The essence of Maxwell ‘s contribution was to unify the theories of magnetism, electricity, and light. Using four equations he described and quantified the relationship between electricity, magnetism, and the propagation of electromagnetic waves. These equations are known as the Maxwell’s equations.

Maxwell concluded that electricity, magnetism, and light, can be understood as aspects of a single phenomenon, electromagnetic waves. Among other achievements he invented the trichromatic process which is the basis of color photography, and he proved mathematically that the rings of Saturn were made up of numerous small particles. He was also a poet which is not surprising since the great Scottish poet, Robbie Burns, was a revenue collector in the area, and much of Maxwell’s poetry recalled Robbie Burns. My great uncle Maxwell had an original poem by Burns framed on his bedroom wall.
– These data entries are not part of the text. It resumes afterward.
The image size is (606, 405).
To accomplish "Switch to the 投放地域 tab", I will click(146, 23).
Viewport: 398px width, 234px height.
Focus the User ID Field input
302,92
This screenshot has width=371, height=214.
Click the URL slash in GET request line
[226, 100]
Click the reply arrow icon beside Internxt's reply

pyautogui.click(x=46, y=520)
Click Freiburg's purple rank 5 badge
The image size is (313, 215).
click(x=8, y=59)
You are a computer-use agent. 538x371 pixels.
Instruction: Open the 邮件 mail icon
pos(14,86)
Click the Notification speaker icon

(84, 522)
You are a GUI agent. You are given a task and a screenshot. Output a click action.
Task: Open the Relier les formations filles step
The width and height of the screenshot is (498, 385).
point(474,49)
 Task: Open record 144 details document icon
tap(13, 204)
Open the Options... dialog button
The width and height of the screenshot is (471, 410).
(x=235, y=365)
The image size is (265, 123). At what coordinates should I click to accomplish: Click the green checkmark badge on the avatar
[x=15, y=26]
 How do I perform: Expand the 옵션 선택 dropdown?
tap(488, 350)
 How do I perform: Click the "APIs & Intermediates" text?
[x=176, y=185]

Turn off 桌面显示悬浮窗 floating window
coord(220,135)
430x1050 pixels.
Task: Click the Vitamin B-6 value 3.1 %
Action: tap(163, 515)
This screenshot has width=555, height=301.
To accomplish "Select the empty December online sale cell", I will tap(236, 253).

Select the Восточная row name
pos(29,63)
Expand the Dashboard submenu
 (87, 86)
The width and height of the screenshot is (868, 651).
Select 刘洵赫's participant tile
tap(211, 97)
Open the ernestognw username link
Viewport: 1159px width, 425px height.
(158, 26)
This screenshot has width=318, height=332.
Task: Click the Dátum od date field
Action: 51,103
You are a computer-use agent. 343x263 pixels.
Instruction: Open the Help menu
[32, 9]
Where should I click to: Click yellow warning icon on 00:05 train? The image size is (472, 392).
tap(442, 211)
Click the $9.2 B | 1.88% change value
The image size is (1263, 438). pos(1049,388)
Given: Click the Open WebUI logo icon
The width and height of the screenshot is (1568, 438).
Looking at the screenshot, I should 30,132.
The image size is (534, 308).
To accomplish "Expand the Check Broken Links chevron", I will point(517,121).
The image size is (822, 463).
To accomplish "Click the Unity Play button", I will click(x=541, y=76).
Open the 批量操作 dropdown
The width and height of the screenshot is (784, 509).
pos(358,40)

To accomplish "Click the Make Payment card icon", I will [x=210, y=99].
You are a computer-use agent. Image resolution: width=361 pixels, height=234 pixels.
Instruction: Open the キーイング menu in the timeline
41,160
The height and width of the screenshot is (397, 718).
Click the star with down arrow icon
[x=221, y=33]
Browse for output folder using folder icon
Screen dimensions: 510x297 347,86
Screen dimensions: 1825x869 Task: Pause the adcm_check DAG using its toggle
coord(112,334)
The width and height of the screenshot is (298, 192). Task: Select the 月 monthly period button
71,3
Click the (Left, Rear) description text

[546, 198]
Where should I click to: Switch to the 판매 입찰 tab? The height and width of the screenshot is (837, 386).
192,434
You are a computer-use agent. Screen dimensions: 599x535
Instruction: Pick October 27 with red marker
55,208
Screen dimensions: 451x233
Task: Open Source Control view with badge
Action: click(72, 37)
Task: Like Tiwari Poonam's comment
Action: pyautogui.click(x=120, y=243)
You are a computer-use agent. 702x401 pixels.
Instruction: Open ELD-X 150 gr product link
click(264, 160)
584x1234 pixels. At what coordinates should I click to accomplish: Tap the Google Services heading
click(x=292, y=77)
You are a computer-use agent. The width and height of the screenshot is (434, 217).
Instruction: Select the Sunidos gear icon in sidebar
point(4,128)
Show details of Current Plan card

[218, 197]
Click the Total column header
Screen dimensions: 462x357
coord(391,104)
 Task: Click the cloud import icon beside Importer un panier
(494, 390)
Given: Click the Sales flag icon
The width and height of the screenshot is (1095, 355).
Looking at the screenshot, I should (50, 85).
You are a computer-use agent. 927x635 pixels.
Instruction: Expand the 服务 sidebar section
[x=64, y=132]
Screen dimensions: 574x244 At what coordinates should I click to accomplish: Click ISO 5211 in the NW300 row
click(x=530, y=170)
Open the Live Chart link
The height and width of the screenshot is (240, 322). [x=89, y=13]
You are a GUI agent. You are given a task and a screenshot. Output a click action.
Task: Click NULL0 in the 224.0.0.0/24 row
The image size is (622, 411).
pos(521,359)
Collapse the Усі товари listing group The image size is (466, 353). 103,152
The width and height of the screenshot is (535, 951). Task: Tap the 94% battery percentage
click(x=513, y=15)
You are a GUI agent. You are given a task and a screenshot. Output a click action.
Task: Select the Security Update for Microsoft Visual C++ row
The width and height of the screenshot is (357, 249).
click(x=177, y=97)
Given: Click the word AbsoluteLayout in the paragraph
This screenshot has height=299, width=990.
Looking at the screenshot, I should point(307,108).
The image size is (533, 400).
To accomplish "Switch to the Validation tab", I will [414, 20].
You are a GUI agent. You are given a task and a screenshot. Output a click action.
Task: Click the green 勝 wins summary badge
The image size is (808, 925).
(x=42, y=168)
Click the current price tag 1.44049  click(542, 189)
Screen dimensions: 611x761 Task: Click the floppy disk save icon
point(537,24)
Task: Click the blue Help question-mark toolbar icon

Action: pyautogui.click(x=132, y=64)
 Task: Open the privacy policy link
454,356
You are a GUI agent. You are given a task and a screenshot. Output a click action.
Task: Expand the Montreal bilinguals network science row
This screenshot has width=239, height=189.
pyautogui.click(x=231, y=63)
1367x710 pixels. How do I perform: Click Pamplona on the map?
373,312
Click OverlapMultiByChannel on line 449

But like Sir Tim Berners-Lee and his invention of the internet, James Clerk Maxwell did not make a fortune from his scientific discoveries. His colleague did. Willy Thomson, later Lord Kelvin, patented telegraph instruments. Just as Mark Zuckerberg in 2004 exploited the commercial possibilities of Bernard- Lee’s creation of the internet when he founded Facebook and created a global money making empire.

Unsurprisingly, the British Empire then at its height during the 19th and early 20th centuries also took advantage of Maxwell’s scientific innovations in consolidating its imperial reach. Cable telegraphy took Maxwell theory of electromagnetic field to perfect the mass communications between the British imperial outposts. The first use of the underwater cables had taken place in 1853-1857 during the Crimean War. An underwater cable under the Black Sea from Varna to Balaclava was used to convey messages to London of military development on the Crimean peninsula. In 1857 the development of a telegraph link to India became urgent after it took 40 days for news of the “Indian mutiny”, (or “the first war of independence”), reached London.  A perfunctory  connection was only established in 1864.

1902 underwater cable network connecting the British empire.

Eventually the telegraphic cable connection was made from Cornwall via Carcavelos, Portugal, Gibraltar, Malta, Alexandria, .Cairo, and Suez, and on via Aden to Bombay (Mumbai). The connection was then made overland to Madras (Chennai), where it connected to Singapore, and Hongkong. At Singapore it met the Australian cable to Port Augusta in South Australia. In 1902 the British had established a network which joined and connected all the territories under British rule avoiding political and security risks. Since it joined all the territories then coloured red on world maps it was called the “All Red Line Around the World.”

The cabel telegraphy which underlay its success had resulted from Maxwell’s theory being applied by a group of young physicists an electrical engineers who took up his electromagnetic fields and confirmed it experimentally.  Britain came not only to rule the waves in the 19th century, but also via the equations of James Clerk Maxwell, also inspired the underwater electromagnetic cable communications which allowed Britain (for a while) to rule the underwater telegraphic air waves as well.

My great grandfather Thomas Maxwell, emigrated from Dumfries in Scotland to Taunton, Somerset in the south-west of England in the 1840’s.  Many of my distant relatives were laid to rest in the burial ground of the old Kirk at Dunscore in Dumfries. I can claim no direct family connection to James Clerk Maxwell but l am proud at least to share a family name. James Clerk Maxwell who was an evangelical Presbyterian is buried nearby at Parton Kirk In Dumfries-Galloway.